Selection>

15      Article 3 of that agreement, entitled ‘Regional lists of laboratories’, provides:

‘1.      The regions and autonomous provinces of Trento and Bolzano shall register in lists drawn up for that purpose laboratories present in their territory:

(a)      which fulfil the conditions set out in Article 2(1);

(b)      which are not yet accredited in accordance with Article 2(1) but have provided evidence that the accreditation procedure for the tests or test groups concerned has been initiated. In that case, the accreditation must be obtained within a maximum of 18 months of submitting the application to the region or the autonomous province.

2.      The registration provided for in paragraph 1 shall enable the activity referred to in this Agreement to be carried out throughout the national territory and shall be valid for as long as the conditions on the basis of which it was made continue.

The regions and autonomous provinces shall ensure publication, at least once a year, of the lists provided for in this article, as updated, and shall forward a copy thereof to the Ministry of Health for publication in the national list on the site of that Ministry.’

 The dispute in the main proceedings and the questions referred for a preliminary ruling

16      Since 2014, Laboratory Caracciolo has carried out in Italy the activities entrusted to the conformity assessment bodies in the field of self-testing procedures for food businesses, on the basis of an accreditation issued by PJLA.

17      Following an application for accreditation submitted in 2012 to Accredia – Ente Italiano di Accreditamento (‘Accredia’), the single national accreditation body in Italy, Laboratory Caracciolo was included provisionally in the list of accredited laboratories of the Region of Sicily for the assessment and analysis activities carried out by those undertakings. Since the accreditation procedure with Accredia was unsuccessful, that laboratory was removed from the regional list of accredited laboratories in 2017, by decision of the Region of Sicily updating that list.

18      Laboratory Caracciolo brought an action against that decision before the Tribunale amministrativo regionale per la Sicilia (Regional Administrative Court, Region of Sicily, Italy), claiming that it holds an accreditation issued by PJLA in accordance with standard UNI CEI EN ISO/IEC 17011, as required by Article 40(1) and (2) of Law No 88/2009. According to the laboratory, PJLA’s accreditation activity must be regarded as equivalent to that carried out by Accredia.

19      By interim order of 10 July 2017, that court ordered the temporary inclusion of Laboratory Caracciolo in the regional list.

20      Accredia brought an appeal against that order before the Consiglio di Giustizia amministrativa per la Regione Siciliana (Council of Administrative Justice, Region of Sicily, Italy) which, by order of 29 September 2017, set aside the interim order.

Data to use>

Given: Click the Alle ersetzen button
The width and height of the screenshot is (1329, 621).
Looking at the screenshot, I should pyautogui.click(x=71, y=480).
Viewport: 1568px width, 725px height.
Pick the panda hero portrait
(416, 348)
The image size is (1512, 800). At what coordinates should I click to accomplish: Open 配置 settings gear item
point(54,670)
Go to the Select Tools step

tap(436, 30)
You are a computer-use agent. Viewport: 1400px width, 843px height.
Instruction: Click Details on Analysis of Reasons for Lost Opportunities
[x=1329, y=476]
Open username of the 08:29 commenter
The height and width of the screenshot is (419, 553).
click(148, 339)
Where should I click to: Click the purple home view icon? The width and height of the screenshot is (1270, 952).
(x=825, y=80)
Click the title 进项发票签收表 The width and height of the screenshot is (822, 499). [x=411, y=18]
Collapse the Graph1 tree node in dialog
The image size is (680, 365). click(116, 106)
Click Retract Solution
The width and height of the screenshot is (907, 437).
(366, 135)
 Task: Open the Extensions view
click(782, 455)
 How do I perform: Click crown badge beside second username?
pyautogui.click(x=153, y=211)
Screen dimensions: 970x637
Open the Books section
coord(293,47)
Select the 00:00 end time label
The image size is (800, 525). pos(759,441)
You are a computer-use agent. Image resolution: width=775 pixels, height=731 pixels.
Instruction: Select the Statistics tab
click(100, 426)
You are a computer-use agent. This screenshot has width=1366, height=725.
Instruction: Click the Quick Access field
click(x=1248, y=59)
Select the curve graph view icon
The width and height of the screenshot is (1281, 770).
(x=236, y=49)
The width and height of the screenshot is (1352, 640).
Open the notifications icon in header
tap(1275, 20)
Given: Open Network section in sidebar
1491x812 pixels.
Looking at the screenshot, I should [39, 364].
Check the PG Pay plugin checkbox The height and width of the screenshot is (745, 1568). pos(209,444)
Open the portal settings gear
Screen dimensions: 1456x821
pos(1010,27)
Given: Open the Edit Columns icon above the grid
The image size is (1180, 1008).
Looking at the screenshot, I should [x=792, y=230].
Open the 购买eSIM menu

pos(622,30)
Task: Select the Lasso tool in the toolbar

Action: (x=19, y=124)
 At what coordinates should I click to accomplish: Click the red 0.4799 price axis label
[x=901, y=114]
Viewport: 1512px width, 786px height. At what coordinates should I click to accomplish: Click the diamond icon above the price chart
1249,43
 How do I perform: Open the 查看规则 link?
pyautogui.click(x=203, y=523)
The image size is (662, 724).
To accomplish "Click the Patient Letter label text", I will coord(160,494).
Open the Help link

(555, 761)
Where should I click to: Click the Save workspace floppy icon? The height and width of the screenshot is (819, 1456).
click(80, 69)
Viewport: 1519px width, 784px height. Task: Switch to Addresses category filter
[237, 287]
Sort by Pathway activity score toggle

Given instruction 1>
In the court excerpt, which body accredited Laboratory Caracciolo for its work in Italy since 2014?
Given instruction 2>
In the records, copy out the lines from the one containing "Collapse the Graph1 tree node in dialog" up to and including the one containing "click(782, 455)".

Expected answer 1>
PJLA

Expected answer 2>
Collapse the Graph1 tree node in dialog
The image size is (680, 365). click(116, 106)
Click Retract Solution
The width and height of the screenshot is (907, 437).
(366, 135)
 Task: Open the Extensions view
click(782, 455)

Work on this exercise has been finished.